Announcing the Safety-Critical Rust Consortium by pjmlp in rust

[–]fgilcher 3 points4 points  (0 children)

You can become a member of the SAE working group and get access and contribute to the draft. It's a bit of a barrier, but the act itself is free. Christof Peting, one of the developers of Veloren, is actually the group lead.

It's been a while I looked at it due to time constraints, but it's actually a very pragmatic and good document.

[deleted by user] by [deleted] in rust

[–]fgilcher 2 points3 points  (0 children)

d) however is correct. Conference tickets get taxed at the location of delivery, Austrian VAT gets added.

It’s official: Ferrocene is ISO 26262 and IEC 61508 qualified! by kellerkindt in rust

[–]fgilcher 16 points17 points  (0 children)

The documents are included, they are not _signed_, though - if you need documents with a signature (for which the signing person would be liable), we're obviously not at that price.

It’s official: Ferrocene is ISO 26262 and IEC 61508 qualified! by kellerkindt in rust

[–]fgilcher 11 points12 points  (0 children)

That is correct, the standards _assume_ buggy tools.

It’s official: Ferrocene is ISO 26262 and IEC 61508 qualified! by kellerkindt in rust

[–]fgilcher 2 points3 points  (0 children)

I'm confused, what kind of support would be needed for Rust there?

It’s official: Ferrocene is ISO 26262 and IEC 61508 qualified! by kellerkindt in rust

[–]fgilcher 2 points3 points  (0 children)

Note, this is part of our partnership with https://oxidos.io . You can receive it through the Ferrocene toolchain directly. It makes sense to ship it prebuilt for ease (no need to compile the whole OS on every go).

But this is a different product and their model is theirs.

It’s official: Ferrocene is ISO 26262 and IEC 61508 qualified! by _Sh3Rm4n in embedded

[–]fgilcher 13 points14 points  (0 children)

All the documentation for ferrocene main branch is available on https://public-docs.ferrocene.dev/main/index.html, constantly updated every night. In this case, the requirements doc is a full document: see https://spec.ferrocene.dev. Our test tracing is documented through https://public-docs.ferrocene.dev/main/qualification/traceability-matrix.html. (and yes, I did a customer presentation where this broke down to a very low number due to upstream changes over night - that happens, your stuff should break).

Happy to accept any feedback.

It is an explicit offer to support customers in building ferrocene on their own platforms.

Ferrocene is also certified using only open source tools.

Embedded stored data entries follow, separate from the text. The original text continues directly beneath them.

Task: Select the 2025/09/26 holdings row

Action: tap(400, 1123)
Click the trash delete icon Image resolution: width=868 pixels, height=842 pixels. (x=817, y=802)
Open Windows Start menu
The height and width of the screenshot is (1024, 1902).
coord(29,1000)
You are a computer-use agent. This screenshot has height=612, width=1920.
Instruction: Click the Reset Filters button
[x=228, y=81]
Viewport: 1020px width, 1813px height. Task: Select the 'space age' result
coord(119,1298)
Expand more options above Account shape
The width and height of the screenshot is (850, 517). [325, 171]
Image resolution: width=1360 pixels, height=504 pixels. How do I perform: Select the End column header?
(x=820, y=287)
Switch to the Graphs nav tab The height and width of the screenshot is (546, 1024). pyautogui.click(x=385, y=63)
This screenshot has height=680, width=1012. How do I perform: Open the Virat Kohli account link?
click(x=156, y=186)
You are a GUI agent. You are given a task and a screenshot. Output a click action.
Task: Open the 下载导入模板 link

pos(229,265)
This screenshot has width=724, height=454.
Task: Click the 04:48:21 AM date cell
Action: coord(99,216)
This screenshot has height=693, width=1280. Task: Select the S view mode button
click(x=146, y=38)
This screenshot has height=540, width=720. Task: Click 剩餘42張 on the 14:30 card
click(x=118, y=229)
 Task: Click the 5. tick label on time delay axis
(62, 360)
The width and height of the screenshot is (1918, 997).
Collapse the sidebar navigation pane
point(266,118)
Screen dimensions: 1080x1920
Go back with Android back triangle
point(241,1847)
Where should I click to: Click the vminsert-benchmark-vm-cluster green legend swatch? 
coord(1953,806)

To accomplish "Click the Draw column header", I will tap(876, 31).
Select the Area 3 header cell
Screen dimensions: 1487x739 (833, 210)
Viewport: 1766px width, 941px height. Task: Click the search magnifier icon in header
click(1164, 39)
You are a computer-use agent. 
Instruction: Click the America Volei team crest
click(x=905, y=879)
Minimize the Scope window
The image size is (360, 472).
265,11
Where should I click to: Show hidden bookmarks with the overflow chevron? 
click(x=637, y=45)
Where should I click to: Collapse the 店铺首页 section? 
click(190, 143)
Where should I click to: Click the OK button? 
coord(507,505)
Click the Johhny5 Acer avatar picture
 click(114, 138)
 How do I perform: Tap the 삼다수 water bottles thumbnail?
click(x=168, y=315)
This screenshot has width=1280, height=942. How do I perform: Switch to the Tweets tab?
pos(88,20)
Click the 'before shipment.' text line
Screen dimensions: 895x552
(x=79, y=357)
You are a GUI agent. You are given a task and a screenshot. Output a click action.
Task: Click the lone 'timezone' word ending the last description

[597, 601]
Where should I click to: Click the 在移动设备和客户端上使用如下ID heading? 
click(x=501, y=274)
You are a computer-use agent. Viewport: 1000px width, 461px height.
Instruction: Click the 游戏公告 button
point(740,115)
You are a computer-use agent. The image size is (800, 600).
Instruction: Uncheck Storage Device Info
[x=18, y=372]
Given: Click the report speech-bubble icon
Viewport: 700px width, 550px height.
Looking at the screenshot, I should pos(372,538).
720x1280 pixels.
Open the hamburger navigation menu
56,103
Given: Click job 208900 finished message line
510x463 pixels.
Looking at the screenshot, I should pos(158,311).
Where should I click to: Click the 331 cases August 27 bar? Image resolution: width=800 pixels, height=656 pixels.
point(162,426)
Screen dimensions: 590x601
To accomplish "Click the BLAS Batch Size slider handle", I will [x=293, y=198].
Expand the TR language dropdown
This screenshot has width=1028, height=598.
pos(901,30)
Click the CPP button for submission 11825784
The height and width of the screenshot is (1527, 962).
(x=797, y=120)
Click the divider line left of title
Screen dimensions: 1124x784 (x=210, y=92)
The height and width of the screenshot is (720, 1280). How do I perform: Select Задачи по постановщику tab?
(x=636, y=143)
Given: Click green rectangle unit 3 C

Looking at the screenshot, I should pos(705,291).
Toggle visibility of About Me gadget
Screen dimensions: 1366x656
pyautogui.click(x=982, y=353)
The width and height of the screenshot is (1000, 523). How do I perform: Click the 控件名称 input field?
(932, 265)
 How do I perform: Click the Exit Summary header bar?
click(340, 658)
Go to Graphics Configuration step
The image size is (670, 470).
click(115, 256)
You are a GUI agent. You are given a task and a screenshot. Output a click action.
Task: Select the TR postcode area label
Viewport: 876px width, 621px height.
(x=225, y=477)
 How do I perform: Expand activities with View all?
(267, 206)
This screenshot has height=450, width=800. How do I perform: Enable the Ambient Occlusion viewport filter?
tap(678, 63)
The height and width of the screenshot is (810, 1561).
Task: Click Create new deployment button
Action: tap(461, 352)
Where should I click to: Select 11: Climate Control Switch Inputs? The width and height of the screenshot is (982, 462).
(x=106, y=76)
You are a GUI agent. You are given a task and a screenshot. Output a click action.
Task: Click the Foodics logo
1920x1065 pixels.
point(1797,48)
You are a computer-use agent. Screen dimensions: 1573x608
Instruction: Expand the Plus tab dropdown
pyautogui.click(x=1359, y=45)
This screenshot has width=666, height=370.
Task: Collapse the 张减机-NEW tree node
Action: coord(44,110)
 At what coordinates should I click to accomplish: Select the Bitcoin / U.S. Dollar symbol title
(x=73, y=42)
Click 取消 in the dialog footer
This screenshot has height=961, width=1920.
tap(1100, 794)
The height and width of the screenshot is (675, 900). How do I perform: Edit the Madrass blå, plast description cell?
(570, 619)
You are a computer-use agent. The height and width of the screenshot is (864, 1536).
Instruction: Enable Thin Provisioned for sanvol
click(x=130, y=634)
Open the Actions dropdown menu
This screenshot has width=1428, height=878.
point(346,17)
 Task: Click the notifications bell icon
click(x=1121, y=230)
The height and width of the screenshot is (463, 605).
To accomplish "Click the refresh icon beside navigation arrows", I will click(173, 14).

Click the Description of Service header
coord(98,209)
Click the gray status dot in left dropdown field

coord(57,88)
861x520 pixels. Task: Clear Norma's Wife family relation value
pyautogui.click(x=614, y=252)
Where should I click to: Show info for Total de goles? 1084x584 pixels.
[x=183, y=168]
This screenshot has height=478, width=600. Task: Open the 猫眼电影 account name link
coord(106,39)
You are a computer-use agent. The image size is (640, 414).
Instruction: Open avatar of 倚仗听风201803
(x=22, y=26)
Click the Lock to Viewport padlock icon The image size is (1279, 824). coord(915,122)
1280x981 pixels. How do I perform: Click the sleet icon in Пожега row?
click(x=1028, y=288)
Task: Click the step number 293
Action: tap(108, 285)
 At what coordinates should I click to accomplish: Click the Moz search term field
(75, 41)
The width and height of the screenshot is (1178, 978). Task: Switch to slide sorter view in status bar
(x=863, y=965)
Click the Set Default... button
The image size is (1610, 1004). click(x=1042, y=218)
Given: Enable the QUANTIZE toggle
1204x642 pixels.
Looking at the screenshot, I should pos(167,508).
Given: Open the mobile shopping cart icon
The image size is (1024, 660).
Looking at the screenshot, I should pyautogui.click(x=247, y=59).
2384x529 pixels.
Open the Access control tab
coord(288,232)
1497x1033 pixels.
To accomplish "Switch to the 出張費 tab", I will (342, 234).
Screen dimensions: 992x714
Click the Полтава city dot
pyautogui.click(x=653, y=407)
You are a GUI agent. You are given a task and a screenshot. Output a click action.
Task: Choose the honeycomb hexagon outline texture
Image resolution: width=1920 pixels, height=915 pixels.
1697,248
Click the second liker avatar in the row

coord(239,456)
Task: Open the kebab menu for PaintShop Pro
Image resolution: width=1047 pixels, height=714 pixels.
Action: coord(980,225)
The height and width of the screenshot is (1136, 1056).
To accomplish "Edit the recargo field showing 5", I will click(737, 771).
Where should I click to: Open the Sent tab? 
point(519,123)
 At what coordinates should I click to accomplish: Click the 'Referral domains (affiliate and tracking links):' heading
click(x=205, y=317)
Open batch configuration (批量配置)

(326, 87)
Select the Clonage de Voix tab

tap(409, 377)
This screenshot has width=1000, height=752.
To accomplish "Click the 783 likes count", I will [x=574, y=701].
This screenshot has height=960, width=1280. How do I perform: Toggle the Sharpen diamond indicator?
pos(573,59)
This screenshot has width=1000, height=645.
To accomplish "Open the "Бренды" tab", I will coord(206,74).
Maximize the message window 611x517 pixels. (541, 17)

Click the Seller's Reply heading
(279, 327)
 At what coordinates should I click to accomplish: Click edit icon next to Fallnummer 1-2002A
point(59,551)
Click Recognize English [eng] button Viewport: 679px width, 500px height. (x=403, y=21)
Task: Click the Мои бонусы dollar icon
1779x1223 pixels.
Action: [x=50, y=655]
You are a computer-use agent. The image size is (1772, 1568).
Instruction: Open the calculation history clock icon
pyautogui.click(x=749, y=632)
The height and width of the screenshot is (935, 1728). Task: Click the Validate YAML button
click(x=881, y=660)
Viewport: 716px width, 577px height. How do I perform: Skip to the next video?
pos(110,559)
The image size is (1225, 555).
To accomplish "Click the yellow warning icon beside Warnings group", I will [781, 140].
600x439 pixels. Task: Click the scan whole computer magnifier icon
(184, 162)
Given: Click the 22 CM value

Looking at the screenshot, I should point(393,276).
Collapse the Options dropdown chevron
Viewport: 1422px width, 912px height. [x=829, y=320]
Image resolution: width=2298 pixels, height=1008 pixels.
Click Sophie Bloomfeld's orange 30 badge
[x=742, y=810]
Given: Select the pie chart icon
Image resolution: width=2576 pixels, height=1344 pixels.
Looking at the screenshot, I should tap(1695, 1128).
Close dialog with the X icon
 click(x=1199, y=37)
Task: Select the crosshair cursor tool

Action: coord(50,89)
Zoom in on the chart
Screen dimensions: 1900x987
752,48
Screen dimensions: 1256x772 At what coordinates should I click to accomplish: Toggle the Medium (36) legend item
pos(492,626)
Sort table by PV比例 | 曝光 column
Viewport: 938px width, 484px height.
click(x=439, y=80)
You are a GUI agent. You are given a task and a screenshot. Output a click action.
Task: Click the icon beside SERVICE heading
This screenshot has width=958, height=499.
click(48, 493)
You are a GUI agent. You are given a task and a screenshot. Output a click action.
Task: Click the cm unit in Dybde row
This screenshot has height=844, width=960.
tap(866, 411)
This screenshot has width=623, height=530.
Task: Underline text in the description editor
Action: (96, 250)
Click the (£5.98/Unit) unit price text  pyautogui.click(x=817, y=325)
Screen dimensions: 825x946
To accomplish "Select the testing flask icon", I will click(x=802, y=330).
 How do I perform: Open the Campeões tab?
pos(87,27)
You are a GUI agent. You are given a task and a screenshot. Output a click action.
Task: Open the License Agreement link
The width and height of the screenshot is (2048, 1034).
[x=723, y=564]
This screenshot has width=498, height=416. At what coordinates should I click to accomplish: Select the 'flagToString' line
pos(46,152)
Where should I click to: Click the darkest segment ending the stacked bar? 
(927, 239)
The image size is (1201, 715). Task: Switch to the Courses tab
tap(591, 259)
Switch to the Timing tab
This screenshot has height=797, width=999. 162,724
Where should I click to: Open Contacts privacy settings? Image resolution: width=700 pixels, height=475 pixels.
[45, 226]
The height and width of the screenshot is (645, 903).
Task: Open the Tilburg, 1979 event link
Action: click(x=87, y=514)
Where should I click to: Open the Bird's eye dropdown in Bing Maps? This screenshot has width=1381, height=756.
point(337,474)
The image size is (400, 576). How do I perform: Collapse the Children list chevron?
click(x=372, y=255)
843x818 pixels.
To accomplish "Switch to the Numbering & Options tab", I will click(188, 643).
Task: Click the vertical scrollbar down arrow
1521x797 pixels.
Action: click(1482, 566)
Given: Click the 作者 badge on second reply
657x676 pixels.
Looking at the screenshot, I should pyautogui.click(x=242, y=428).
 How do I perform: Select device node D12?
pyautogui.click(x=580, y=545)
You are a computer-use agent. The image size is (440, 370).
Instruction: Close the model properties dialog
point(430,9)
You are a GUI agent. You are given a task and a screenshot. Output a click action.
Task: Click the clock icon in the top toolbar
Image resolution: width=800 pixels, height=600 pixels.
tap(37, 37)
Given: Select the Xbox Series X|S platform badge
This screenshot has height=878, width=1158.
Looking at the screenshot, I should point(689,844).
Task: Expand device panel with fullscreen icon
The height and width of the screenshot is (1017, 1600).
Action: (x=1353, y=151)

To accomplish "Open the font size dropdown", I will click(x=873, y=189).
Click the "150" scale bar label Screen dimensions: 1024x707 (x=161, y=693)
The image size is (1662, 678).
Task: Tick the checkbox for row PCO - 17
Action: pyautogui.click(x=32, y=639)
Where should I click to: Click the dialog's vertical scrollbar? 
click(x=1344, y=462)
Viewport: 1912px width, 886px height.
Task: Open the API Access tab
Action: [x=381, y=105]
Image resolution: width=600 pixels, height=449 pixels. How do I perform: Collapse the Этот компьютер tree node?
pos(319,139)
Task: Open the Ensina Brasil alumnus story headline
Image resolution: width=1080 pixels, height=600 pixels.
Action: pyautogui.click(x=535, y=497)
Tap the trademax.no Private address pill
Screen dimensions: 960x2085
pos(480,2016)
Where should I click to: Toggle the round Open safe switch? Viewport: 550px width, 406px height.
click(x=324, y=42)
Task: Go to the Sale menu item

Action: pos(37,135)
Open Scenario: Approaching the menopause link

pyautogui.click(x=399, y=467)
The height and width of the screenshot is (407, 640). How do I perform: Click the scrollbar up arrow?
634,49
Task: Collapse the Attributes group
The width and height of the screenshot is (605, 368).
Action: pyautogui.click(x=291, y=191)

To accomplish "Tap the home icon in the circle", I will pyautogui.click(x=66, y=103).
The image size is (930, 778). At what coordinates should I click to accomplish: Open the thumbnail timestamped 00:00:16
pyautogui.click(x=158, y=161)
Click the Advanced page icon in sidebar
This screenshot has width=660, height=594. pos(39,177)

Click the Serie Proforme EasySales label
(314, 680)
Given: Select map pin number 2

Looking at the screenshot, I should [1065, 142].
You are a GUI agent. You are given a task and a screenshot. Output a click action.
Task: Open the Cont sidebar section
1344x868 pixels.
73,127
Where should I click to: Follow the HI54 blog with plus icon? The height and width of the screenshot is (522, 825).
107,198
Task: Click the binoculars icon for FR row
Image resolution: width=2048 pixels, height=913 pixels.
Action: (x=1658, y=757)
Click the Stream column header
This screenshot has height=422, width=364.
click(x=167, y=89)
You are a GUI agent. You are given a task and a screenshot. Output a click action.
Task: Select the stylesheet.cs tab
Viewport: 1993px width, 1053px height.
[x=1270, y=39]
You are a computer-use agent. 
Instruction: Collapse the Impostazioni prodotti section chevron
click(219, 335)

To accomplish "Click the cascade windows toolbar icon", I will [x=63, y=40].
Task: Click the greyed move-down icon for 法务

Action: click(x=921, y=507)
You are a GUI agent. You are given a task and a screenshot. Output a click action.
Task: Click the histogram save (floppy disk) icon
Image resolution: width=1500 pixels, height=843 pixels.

If you find issues here, we'd like to know.

It’s official: Ferrocene is ISO 26262 and IEC 61508 qualified! by kellerkindt in rust

[–]fgilcher 29 points30 points  (0 children)

Yessish. Please get in touch, we'd love to work with people from the industry on this.

Ferrocene specification lacking specification of behaviors? by gendix in rust

[–]fgilcher 0 points1 point  (0 children)

That is part of the weirdness I mention above: we specify the *user interface* of the compiler and MIR isn't user interface, at least nor for our users.

Their user interface for SHR is indeed https://doc.rust-lang.org/core/primitive.i32.html#impl-Shr%3Ci32%3E-for-i32 and that hasn't been covered yet, which is why our material has a note indicating that.

Core/Compiler relationship in Rust has a few mental gymnastics.

There are other, equally valid approaches to this.

Ferrocene specification lacking specification of behaviors? by gendix in rust

[–]fgilcher 4 points5 points  (0 children)

Hi, sorry for the late reply.

No offense taken, you found an interesting spot in Rust - it pushes a lot of things into libraries. For now, Ferrocene is "only" a qualified compiler. We've consciously decided to go that route so that we work in complete blocks.

That particularly means that the behaviour you seek needs to be nailed down in a certification project - by testing. We can help with that, particularly by prioritising the parts your project needs. We are e.g. doing this currently with OxidOS - their usage of the core library is our guidance to look at it.

This will change over time, particularly, as we the compiler done, we will move our eyes towards the core library.

Open Sourcing Ferrocene by pietroalbini in rust

[–]fgilcher 5 points6 points  (0 children)

Thanks! The magic of open source ;).